ELK stands for Elasticsearch, Logstash, and Kibana. In the ELK stack, Logstash extracts the logging data or other events from different input sources. It processes the events and later stores it in Elasticsearch. Kibana is a web interface, which accesses the logging data form Elasticsearch and visualizes it.
Logstash provides input and output Elasticsearch plugin to read and write log events to Elasticsearch. Elasticsearch as an output destination is also recommended by Elasticsearch Company because of its compatibility with Kibana. Logstash sends the data to Elasticsearch over the http protocol.
Elasticsearch provides bulk upload facility, which helps to upload the data from different sources or Logstash instances to a centralized Elasticsearch engine. ELK has the following advantages over other DevOps Solutions −
ELK stack is easier to manage and can be scaled for handling petabytes of events.
ELK stack architecture is very flexible and it provides integration with Hadoop. Hadoop is mainly used for archive purposes. Logstash can be directly connected to Hadoop by using flume and Elasticsearch provides a connector named es-hadoop to connect with Hadoop.
ELK ownership total cost is much lesser than its alternatives.

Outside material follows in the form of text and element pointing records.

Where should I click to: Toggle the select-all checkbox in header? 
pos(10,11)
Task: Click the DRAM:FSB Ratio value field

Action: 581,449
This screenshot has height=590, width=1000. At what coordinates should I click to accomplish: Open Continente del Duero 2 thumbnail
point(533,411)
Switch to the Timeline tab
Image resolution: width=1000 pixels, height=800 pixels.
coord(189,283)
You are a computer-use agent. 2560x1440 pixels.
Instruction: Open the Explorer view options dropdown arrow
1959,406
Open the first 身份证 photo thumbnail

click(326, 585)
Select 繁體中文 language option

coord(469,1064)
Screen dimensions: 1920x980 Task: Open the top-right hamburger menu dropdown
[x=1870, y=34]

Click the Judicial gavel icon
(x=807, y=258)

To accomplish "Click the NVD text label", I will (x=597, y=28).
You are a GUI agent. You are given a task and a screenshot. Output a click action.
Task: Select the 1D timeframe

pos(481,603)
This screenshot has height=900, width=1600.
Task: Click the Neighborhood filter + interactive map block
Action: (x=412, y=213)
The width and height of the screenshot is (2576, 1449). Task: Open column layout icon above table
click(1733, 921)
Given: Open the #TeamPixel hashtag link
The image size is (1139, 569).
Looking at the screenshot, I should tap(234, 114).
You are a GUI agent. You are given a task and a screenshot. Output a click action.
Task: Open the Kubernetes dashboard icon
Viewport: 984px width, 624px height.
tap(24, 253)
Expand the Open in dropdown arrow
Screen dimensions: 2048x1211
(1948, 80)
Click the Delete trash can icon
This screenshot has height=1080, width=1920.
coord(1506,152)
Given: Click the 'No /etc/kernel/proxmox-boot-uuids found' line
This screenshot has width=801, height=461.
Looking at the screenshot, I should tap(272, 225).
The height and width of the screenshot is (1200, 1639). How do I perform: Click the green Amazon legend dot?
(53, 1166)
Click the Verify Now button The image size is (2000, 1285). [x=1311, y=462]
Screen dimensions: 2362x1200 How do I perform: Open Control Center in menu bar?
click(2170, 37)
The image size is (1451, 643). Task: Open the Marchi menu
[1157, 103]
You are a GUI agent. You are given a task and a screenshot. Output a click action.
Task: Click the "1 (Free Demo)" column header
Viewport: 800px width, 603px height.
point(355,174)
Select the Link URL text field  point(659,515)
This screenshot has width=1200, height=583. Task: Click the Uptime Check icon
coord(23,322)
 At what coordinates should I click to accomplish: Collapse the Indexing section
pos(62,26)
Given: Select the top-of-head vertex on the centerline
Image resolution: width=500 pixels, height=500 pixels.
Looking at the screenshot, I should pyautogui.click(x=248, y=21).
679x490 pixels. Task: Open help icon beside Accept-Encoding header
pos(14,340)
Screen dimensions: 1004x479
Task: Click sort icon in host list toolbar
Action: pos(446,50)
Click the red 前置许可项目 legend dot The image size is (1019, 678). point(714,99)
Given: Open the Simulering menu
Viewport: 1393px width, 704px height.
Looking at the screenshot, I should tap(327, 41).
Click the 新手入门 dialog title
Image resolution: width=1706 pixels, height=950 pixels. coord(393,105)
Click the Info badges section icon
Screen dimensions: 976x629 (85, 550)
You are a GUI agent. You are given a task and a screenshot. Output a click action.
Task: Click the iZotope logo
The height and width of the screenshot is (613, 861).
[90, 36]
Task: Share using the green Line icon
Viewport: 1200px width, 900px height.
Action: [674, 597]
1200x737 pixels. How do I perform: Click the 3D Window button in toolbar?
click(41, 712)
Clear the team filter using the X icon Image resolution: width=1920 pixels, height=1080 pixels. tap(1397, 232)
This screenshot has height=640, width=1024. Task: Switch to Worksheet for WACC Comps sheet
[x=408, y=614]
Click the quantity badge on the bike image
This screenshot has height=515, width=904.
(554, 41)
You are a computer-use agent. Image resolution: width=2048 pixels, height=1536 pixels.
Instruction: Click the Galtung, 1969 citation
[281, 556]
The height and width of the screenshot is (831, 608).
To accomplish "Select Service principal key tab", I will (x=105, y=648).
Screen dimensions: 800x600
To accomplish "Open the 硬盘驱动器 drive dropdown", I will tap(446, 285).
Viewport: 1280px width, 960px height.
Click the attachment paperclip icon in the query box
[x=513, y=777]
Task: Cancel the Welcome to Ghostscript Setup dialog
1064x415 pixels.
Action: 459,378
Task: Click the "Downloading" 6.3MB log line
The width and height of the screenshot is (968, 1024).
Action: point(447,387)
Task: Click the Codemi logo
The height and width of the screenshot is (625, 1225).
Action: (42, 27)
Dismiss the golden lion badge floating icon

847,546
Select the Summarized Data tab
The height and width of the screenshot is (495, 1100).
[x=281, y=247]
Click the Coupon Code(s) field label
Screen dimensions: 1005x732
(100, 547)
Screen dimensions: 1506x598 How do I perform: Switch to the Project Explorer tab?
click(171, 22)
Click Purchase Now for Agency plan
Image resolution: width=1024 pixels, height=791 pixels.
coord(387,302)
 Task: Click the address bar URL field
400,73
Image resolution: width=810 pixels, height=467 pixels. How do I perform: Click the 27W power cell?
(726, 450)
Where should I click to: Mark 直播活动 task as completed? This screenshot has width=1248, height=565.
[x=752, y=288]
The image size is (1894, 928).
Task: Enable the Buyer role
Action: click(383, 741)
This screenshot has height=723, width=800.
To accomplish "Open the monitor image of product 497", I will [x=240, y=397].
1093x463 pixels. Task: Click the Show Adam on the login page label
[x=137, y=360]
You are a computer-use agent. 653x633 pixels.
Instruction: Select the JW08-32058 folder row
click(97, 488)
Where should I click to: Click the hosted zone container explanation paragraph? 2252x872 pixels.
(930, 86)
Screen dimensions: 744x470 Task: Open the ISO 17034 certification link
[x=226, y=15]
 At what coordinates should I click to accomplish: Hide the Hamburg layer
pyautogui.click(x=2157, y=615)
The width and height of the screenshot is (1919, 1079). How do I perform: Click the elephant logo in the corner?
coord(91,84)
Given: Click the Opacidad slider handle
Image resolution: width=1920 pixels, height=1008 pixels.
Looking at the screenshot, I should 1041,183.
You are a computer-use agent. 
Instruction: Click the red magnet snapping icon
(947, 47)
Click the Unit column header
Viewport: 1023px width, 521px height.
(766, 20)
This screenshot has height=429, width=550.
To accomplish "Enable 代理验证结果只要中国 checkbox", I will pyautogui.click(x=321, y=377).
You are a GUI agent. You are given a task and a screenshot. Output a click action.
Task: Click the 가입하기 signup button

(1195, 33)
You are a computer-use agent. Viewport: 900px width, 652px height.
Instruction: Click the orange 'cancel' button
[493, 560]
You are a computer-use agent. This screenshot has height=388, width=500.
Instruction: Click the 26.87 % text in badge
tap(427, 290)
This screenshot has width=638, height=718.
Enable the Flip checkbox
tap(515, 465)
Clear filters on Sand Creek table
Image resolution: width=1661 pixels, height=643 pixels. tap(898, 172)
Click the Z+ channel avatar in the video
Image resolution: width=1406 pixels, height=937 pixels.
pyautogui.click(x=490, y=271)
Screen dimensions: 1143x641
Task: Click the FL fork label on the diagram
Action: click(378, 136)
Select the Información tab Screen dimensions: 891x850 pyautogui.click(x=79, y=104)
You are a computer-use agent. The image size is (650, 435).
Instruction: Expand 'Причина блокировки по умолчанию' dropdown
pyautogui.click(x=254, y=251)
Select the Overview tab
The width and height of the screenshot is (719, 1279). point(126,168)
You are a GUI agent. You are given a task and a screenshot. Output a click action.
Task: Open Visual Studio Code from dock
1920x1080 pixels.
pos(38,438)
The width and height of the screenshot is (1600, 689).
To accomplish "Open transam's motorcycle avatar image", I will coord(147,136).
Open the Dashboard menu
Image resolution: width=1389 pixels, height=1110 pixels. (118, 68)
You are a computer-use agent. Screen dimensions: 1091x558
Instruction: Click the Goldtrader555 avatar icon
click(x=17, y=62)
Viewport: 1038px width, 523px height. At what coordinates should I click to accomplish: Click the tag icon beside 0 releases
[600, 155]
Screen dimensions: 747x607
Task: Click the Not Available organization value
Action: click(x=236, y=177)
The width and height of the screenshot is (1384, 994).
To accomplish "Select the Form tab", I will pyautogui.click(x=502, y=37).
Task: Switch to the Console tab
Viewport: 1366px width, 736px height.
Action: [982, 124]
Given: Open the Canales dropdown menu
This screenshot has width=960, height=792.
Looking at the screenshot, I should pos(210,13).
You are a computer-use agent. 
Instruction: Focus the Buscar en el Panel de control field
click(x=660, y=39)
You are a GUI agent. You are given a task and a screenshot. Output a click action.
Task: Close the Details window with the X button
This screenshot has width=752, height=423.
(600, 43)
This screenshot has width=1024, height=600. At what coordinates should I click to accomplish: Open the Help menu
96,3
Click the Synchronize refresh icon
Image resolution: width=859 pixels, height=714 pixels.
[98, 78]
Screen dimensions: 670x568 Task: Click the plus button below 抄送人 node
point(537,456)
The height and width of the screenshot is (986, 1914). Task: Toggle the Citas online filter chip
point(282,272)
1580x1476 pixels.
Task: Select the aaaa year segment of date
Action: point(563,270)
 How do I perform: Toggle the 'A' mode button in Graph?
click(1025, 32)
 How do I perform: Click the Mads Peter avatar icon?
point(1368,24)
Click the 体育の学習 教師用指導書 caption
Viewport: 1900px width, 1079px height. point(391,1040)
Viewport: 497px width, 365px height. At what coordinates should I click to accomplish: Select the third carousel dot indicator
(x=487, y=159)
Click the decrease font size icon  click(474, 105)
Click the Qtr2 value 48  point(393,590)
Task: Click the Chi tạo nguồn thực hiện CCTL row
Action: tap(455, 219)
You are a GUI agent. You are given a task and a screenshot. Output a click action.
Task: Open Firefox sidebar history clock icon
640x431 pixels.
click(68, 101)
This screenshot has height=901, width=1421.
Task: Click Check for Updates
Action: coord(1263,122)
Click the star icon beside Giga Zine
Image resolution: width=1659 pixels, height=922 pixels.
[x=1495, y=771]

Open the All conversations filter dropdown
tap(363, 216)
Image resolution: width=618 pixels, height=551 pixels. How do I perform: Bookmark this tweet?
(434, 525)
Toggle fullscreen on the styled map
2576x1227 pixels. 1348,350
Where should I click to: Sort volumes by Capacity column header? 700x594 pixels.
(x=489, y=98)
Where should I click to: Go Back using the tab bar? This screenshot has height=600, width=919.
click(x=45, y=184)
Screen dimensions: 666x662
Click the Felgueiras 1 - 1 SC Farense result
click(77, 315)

Kibana does not interact with Logstash directly but through a data source, which is Elasticsearch in the ELK stack. Logstash collects the data from every source and Elasticsearch analyzes it at a very fast speed, then Kibana provides the actionable insights on that data.
Kibana is a web based visualization tool, which helps developers and others to analyze the variations in large amounts of events collected by Logstash in Elasticsearch engine. This visualization makes it easy to predict or to see the changes in trends of errors or other significant events of the input source.